> **WORK REQUIRED**:
Quote every line from the one containing "461x576 pixels. How" down to the one containing "pos(511,137)" in the rows below, keeping each line word for word.

> **MATERIAL SUPPLIED**:
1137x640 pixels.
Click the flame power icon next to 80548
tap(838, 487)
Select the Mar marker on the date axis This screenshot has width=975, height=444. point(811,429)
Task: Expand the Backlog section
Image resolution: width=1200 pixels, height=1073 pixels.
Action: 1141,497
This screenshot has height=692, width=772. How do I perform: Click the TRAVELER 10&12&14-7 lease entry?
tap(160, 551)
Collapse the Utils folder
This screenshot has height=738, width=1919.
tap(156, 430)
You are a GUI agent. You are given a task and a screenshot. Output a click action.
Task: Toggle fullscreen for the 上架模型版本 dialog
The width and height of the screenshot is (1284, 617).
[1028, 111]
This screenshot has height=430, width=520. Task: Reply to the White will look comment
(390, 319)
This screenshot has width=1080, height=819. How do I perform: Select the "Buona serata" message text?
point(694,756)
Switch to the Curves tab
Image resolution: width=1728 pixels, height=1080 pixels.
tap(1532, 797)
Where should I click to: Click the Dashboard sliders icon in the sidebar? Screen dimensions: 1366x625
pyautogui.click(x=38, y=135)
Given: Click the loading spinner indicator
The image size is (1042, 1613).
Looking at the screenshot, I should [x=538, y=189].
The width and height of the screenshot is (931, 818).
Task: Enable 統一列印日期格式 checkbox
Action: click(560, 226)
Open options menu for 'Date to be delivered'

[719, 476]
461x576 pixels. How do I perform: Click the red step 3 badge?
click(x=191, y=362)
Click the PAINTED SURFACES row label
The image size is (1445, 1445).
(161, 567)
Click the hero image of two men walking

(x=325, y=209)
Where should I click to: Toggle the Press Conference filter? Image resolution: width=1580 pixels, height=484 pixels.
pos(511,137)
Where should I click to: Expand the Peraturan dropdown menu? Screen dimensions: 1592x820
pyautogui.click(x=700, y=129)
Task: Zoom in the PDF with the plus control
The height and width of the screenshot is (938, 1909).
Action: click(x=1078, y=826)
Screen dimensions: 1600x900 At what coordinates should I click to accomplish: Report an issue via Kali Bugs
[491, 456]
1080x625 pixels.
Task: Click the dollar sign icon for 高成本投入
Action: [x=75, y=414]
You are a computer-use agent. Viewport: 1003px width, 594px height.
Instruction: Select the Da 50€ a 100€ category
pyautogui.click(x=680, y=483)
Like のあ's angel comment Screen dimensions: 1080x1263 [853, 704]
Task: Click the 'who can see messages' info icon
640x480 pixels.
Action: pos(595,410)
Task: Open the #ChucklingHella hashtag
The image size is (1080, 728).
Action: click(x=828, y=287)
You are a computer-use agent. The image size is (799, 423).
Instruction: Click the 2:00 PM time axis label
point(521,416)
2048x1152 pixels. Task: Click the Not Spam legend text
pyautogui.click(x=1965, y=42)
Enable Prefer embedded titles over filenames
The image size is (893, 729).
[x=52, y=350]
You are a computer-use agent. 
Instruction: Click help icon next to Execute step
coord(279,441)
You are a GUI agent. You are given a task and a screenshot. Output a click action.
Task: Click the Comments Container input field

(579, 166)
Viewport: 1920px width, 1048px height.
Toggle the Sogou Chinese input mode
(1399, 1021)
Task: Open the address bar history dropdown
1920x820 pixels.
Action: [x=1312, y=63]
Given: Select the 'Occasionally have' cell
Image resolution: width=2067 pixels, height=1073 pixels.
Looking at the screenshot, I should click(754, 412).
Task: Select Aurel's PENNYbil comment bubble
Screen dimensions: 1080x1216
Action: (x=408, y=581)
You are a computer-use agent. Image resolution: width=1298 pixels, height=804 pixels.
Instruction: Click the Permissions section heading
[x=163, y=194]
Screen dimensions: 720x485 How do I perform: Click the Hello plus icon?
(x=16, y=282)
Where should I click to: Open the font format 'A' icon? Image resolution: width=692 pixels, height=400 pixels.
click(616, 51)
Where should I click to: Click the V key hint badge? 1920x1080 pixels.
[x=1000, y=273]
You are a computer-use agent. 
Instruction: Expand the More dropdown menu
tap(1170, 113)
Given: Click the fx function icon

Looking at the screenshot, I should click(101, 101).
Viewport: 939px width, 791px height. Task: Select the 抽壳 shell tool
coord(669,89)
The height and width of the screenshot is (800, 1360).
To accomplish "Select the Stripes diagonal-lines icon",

> **FINISHED TASK**:
461x576 pixels. How do I perform: Click the red step 3 badge?
click(x=191, y=362)
Click the PAINTED SURFACES row label
The image size is (1445, 1445).
(161, 567)
Click the hero image of two men walking

(x=325, y=209)
Where should I click to: Toggle the Press Conference filter? Image resolution: width=1580 pixels, height=484 pixels.
pos(511,137)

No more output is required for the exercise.